2003 シャンパーニュ


シャンパーニュワイン委員会
 ダニエル・ロルソン広報部長
 今年は8月の例外的な猛暑と同時に4月の霜害で大幅な減収を強いられた。シャンパーニュでは開花が非常に早い時期に始まったので、この時点で収穫も例年より早く9月1日頃に始まるとと予想された。しかし、8月の前半の猛暑で葡萄の成熟がさらに急激にすすみ、収穫開始は記録的に早いものになった。
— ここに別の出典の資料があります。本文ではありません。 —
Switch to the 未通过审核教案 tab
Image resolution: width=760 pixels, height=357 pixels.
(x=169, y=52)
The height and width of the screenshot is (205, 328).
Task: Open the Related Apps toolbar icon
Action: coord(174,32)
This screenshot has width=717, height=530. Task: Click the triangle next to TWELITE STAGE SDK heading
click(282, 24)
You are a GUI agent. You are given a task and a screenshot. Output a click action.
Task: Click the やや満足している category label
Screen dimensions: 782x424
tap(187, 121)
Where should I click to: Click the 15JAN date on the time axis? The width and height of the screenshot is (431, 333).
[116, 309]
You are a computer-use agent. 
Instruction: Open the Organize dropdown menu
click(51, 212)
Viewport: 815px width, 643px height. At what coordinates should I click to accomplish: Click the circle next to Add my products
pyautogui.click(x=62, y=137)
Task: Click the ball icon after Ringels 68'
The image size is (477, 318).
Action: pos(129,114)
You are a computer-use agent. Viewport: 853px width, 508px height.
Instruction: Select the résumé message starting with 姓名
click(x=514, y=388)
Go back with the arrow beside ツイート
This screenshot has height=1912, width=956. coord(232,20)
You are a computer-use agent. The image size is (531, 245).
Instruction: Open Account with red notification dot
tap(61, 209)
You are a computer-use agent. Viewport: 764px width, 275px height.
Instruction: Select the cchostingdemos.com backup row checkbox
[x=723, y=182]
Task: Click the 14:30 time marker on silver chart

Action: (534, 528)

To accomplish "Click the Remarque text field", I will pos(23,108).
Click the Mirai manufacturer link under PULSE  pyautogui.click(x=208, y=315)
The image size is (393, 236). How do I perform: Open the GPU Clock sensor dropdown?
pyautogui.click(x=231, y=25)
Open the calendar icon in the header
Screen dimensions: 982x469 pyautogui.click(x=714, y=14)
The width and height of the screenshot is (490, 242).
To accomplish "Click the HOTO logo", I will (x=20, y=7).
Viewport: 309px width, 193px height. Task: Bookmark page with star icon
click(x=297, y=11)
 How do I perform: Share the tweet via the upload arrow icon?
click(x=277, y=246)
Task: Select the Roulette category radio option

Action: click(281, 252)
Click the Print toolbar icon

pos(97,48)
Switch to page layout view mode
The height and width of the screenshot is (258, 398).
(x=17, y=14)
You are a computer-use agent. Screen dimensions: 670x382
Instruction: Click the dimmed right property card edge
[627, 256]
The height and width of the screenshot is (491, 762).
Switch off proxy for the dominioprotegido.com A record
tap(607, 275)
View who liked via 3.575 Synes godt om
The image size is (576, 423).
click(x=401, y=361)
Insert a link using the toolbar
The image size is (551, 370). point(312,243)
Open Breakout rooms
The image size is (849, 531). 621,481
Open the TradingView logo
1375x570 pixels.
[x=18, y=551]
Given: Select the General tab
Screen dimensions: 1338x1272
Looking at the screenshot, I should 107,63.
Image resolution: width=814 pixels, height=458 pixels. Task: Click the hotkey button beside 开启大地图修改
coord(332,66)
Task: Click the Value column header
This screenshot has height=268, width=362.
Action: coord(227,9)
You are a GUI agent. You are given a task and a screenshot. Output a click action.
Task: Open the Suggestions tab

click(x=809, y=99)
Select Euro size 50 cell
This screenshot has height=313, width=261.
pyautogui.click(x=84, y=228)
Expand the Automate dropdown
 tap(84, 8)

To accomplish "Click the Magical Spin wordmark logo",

 今年はコート・デ・バールのブリニー村(オーブ県)で8月18日に収穫を始めた。これは8月20日に収穫を開始した1822年の記録を塗り替えるもの。公式な収穫開始許可はオーブ県、オート・マルヌ県が8月21日、マルヌ県、エーヌ県、セーヌ・エ・マルヌ県が8月25日だが、畑によっては例外的に前倒しで収穫を開始できる特例措置が認められた。マルヌ県(エペルネ、ランスを含むシャンパーニュの中心部)でも一部8月18日の週から収穫が始まっている。しかし、コート・デ・ブランの大部分は8月25日から、そして、全てのシャンパーニュで収穫が始まるのは9月1日から。
 2003年産のシャンパーニュの収穫量は比較的少ないので9月8日までには少なくとも全体の80%が終わるのではないかと思う。
 地域により、畑によって収穫量はかなりバラツキがある。ある畑はPLCを含めて上限ぎりぎりの1万1400kgを収穫できるが、別の畑は基本収穫量1万80kgはおろか5000kgも収穫できないところも出てくるだろう。特にシャルドネの収穫量が低い。ピノ・ノワールとピノ・ムニエは霜害の影響が少なかったが、シャルドネは深刻な霜の被害を受けたからだ。
 霜害で枯死した最初の芽の横から出た副芽についた房がかなりある。第二世代だけでなく、時間的にずれて数世代の芽が出たため房の熟し具合には大きな差がある。第一世代の房の収穫を9月10日頃までに終え、こうした房を9月の末、あるいは10月始めにもう一度収穫したいという要望が強い。畑によっては2回、3回と同じ畑を収穫しなくてはならない。だから収穫はかなり長引く。
 猛暑で糖度があがった一方で、特にピノ・ノワール、ピノ・ムニエの酸度が低い。このため、葡萄の収穫を長引かせず、出来るだけ速やかに収穫し終えるよう指導している。総酸度がだんだん下がり、糖度が上がっており、搾汁の質が不均衡になる危険性がある。幸い、今年はまったく黴がついていない。房の健康状態は大変よい。いつもより収穫が約2週間早かったが、例年学校が始まって参加できない高校生や大学生を収穫人として集めることが出来た。だから収穫人確保はそれほど問題は出ていない。